Soal Latihan:
A) Menurut kutipan tentang Ponpes Al-Zaytun, sejak tahun berapa pondok pesantren itu berdiri?
B) Salin bagian kutipan tentang Ponpes Al-Zaytun antara "WAKIL Ketua MPR-RI" dan "berdasarkan ketentuan hukum.", termasuk keduanya, lalu ganti "Kementerian Agama" dengan "Kementerian Agama Republik Indonesia".

Kutipan Pilihan:
__________________________________________________
WAKIL Ketua MPR-RI Hidayat Nur Wahid (HNW) menanggapi persoalan Pondok Pesantren (Ponpes) Al-Zaytun, di Indramayu, Jawa Barat yang masih bergulir. Menurutnya sesuai UU Pesantren, ponpes yang didirikan oleh Syeikh Abdussalam Panji Gumilang itu memungkinkan untuk dilakukan pembubaran atau pencabutan izinnya oleh Kementerian Agama (Kemenag) berdasarkan ketentuan hukum.
“Indonesia adalah negara hukum, siapa pun tanpa kecuali harus melaksanakan dan mengikutinya dengan benar. UU Pesantren memberikan hak untuk mengizinkan berdirinya pesantren atau mencabut izin pesantren kepada Kemenag. Kemenag sudah pernah mencabut izin pesantren di Bandung (Pesantren Manarul Huda) dan pesantren di OKU Sumsel (Pesantren Darul Ulum) karena kejahatan moral yang dilakukan pimpinan pesantren, itu sudah dibuktikan kesalahannya secara hukum,” ucap Hidayat dalam keterangannya, Selasa (5/7/2023).
Hidayat mengatakan ponpes yang berdiri sejak tahun 1999 tersebut tengah menghadapi perkara hukum di Bareskrim, masalah administrasi di Kemenag, dan sikap dari MUI Indramayu dan PWNU Jawa Barat yang mengharamkan pengiriman santri. Selain itu, tim investigasi Pemprov Jawa Barat, Gubernur Jawa Barat, dan MUI Jawa Barat juga merekomendasikan agar Ponpes Al-Zaytun dibubarkan.
__________________________________________________
Data yang Ditampilkan:
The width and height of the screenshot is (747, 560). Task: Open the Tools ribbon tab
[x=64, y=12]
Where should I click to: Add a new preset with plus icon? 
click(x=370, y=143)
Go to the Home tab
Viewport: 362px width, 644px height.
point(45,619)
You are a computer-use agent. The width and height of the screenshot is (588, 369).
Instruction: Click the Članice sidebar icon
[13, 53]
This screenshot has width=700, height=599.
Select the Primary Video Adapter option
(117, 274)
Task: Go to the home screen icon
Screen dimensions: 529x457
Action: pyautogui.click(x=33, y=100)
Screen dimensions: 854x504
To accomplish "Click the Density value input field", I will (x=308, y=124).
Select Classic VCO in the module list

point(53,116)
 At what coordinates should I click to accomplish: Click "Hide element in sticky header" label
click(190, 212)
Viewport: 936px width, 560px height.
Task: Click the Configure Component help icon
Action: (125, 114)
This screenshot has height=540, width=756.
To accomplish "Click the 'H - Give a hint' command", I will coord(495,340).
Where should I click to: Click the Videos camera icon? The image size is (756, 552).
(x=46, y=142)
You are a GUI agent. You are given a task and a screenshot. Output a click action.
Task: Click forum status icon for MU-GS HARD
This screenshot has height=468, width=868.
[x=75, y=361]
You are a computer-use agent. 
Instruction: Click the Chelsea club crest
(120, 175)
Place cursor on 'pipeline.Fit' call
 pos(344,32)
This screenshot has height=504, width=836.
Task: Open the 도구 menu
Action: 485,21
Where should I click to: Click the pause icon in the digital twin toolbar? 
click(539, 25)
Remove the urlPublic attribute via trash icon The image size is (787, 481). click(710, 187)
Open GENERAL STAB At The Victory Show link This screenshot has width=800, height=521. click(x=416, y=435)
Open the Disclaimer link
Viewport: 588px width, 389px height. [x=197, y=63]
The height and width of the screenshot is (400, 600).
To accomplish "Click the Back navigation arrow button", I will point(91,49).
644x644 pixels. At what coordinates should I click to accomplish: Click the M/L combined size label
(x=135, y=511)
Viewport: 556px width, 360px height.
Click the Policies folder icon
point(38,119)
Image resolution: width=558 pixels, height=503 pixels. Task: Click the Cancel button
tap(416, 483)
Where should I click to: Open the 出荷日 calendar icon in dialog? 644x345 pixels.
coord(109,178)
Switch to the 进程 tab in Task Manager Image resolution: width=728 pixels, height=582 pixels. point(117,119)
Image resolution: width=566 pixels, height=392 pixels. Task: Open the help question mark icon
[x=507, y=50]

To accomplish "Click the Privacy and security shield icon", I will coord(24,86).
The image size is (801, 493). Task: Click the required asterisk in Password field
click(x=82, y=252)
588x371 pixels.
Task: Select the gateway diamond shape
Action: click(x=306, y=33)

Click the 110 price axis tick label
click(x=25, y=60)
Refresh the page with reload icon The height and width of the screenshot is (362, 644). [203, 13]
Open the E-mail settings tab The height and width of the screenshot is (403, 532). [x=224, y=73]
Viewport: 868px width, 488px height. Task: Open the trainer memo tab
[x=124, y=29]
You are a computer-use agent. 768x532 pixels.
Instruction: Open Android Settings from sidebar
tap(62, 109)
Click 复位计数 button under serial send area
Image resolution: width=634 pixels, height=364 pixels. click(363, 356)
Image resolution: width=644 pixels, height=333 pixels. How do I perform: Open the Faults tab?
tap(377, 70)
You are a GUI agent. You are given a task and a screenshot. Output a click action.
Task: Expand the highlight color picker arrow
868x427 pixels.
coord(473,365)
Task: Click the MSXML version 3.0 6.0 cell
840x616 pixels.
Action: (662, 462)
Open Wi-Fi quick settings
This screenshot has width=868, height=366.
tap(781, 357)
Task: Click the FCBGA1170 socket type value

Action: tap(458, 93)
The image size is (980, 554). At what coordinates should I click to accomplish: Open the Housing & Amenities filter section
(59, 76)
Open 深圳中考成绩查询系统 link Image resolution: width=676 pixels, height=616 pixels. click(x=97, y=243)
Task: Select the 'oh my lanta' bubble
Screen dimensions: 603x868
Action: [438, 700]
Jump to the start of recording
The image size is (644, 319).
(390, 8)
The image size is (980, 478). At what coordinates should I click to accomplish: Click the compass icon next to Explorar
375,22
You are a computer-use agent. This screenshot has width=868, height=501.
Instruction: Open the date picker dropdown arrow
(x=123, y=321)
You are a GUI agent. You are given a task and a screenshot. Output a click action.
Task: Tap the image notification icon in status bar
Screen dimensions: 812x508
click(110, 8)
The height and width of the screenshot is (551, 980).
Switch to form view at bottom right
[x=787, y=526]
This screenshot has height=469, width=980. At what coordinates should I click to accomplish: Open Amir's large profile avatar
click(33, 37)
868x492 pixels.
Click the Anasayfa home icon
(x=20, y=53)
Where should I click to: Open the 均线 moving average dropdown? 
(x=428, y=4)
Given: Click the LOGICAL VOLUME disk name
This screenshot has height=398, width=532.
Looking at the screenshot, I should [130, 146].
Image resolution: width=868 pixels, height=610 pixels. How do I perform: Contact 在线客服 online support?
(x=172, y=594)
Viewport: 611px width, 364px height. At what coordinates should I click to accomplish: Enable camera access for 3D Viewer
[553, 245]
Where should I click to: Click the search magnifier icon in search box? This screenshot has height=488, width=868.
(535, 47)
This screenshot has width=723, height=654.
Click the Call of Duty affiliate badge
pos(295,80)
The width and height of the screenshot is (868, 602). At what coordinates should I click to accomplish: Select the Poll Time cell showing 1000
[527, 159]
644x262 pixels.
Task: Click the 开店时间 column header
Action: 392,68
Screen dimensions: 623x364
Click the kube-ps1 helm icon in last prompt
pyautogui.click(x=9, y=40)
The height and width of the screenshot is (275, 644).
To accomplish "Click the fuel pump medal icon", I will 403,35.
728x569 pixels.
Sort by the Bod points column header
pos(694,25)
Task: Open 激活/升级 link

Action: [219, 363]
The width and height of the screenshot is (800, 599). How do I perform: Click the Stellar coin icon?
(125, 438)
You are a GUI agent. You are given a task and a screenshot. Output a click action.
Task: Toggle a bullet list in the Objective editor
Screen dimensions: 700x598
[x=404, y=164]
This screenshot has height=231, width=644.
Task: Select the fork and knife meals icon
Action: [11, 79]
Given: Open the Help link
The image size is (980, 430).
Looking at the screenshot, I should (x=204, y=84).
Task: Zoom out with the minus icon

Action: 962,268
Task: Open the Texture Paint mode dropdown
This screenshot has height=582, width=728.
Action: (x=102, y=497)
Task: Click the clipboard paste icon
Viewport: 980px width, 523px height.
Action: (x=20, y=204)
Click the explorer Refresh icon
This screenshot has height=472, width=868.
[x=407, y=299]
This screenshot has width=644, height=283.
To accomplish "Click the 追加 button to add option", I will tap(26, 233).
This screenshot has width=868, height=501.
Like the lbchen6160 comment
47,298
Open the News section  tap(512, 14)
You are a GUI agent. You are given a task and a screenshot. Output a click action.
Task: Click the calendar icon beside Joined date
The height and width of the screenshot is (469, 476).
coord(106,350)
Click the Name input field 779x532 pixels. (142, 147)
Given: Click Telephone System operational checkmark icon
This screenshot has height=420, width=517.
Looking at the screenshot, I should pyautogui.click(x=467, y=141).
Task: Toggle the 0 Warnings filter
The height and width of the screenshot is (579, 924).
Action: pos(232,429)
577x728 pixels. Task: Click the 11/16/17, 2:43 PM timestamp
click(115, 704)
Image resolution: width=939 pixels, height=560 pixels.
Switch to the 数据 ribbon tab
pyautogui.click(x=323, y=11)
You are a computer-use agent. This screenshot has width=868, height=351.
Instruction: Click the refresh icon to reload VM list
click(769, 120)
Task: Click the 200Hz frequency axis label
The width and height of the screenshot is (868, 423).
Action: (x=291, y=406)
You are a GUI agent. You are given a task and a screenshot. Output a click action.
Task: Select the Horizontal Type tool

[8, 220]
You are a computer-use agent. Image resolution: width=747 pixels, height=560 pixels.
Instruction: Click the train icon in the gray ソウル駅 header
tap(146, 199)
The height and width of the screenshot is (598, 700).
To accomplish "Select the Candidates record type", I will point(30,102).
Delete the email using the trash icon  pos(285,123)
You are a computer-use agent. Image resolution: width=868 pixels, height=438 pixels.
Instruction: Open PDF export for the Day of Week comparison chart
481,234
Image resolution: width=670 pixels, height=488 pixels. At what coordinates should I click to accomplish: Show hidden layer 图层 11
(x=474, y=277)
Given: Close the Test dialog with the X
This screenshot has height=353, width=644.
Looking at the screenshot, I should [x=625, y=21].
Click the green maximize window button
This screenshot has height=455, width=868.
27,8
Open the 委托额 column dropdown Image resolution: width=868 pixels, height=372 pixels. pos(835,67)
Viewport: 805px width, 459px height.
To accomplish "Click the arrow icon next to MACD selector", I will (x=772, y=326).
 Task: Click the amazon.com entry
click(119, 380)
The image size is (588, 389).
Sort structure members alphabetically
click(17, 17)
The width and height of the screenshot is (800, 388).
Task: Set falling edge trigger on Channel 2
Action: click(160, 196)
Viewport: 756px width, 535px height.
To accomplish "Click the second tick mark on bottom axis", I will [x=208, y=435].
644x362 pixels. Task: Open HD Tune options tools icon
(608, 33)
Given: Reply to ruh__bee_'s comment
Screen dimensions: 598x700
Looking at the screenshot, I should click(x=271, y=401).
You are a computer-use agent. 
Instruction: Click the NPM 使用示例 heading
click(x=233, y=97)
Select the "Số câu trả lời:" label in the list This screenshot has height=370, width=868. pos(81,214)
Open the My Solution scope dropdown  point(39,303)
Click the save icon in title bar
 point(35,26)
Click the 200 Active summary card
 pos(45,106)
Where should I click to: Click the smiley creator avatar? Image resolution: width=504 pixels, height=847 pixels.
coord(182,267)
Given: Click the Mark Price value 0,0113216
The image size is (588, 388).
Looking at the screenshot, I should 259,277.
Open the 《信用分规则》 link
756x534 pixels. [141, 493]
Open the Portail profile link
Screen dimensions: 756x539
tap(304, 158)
__________________________________________________
Jawaban Latihan:
A) Sejak tahun 1999.

B)
WAKIL Ketua MPR-RI Hidayat Nur Wahid (HNW) menanggapi persoalan Pondok Pesantren (Ponpes) Al-Zaytun, di Indramayu, Jawa Barat yang masih bergulir. Menurutnya sesuai UU Pesantren, ponpes yang didirikan oleh Syeikh Abdussalam Panji Gumilang itu memungkinkan untuk dilakukan pembubaran atau pencabutan izinnya oleh Kementerian Agama Republik Indonesia (Kemenag) berdasarkan ketentuan hukum.